Two Sales Professionals: True Story
Alex and Susan are sales professionals who both represent the same brand in the same geography. There is no difference in the service that they offer their clients.
While driving to the office each day, Alex focuses on how he feels, in his heart, that the service he is offering is overpriced for the market and that his company’s processes are too arduous. He tells himself over and over again that if he were a prospective client, he surely would not spend his money on the service. When he arrives at the office, he focuses his attention on the marketing department, which surely costs more than it is worth and which produces no good leads. He peers up from his computer and sees George walk by with a spring in his step. Immediately, Alex’s mind goes back in time two years to when he was passed up for the promotion that George ultimately received. In response to an email in which a prospective client has asked a question about the timing of delivery, he replies, “I will see what I can do, but no guarantees—I am not in control of that.”
The office next door to Alex belongs to Susan. Her lights are off, and her computer’s screen saver says, “Text me. I am likely out meeting a client.” Indeed, Susan started her day by having breakfast with a prospective client, and then she had coffee with her mastermind group, which talked about goals and ways of collaborating to provide additional value to their clients. She is not ignorant of the downturn in the economy, but her focus is on how to enhance her value proposition. As she drives to her next meeting, her mental focus is on her role as a sales professional. The mental model that she plays over and over again in her head is that her sole focus is on helping her clients to feel happy about their buying decisions. For Susan, sales is not something she does to people. Rather, she is a change agent and very proud of the value that she offers day in and day out.

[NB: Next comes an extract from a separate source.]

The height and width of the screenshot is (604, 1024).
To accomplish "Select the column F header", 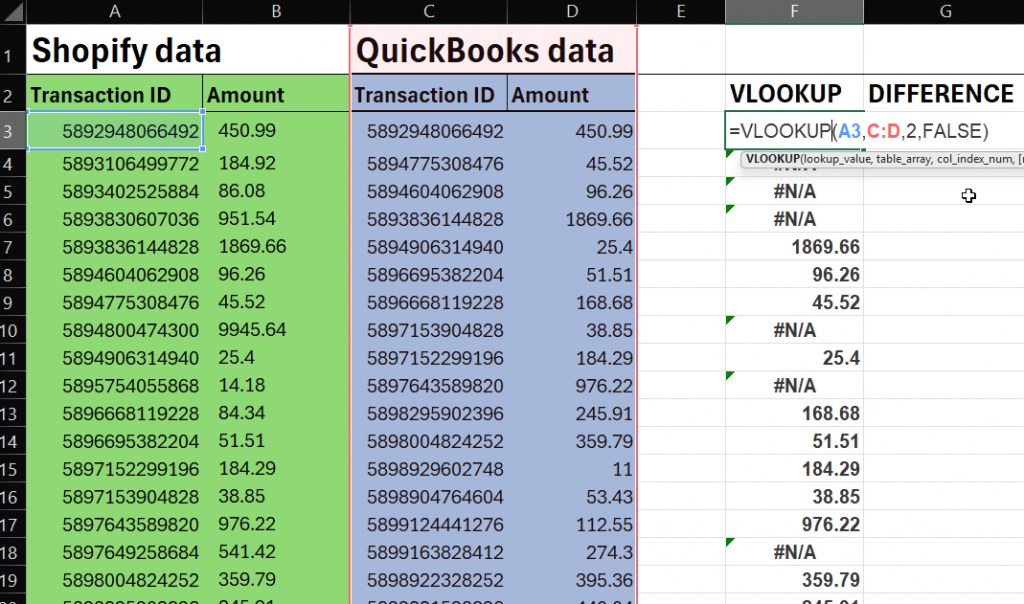I will coord(794,12).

Although Alex and Susan work for the same company and cover the same territory, they achieve dramatically different results. Susan is earning a lot more money than Alex is, and she is far happier in both her professional and personal life than he is. What is the key difference between them?
The answer is deceptively simple.
The answer is attitude. What is attitude?
Attitude is a mental state. It is a settled way of thinking or feeling about someone or something. It is typically reflected in one’s behaviour. Behaviour is what ultimately produces results. Given that wouldn’t it stand to reason that attitude is important? I would argue that attitude is the most important factor in determining your success in any particular endeavour.
Have you considered your predominant attitude? If you want to improve your results, you should.
Here are a few things for you to consider:
- How would you describe your predominant attitude?
- When you meet someone who has known you for a while, how do they react? Do they greet you with a smile? Does the tone of the conversation stay positive and upbeat, or does it quickly turn negative? Answering these questions should give you an idea of your attitude.
- Is your thought process predominantly backward-looking, focused on the present, or forward-looking? Are you playing in your head mental movies of past events that did not go your way, or are you thinking about your present and your future?
- Has your company recognized your contributions lately?
These are just a few questions that you can ask yourself in order to gain a better idea of your predominant attitude.
I think Jeff Keller put it best when he titled his book Attitude is Everything: Change Your Attitude. . . Change Your Life!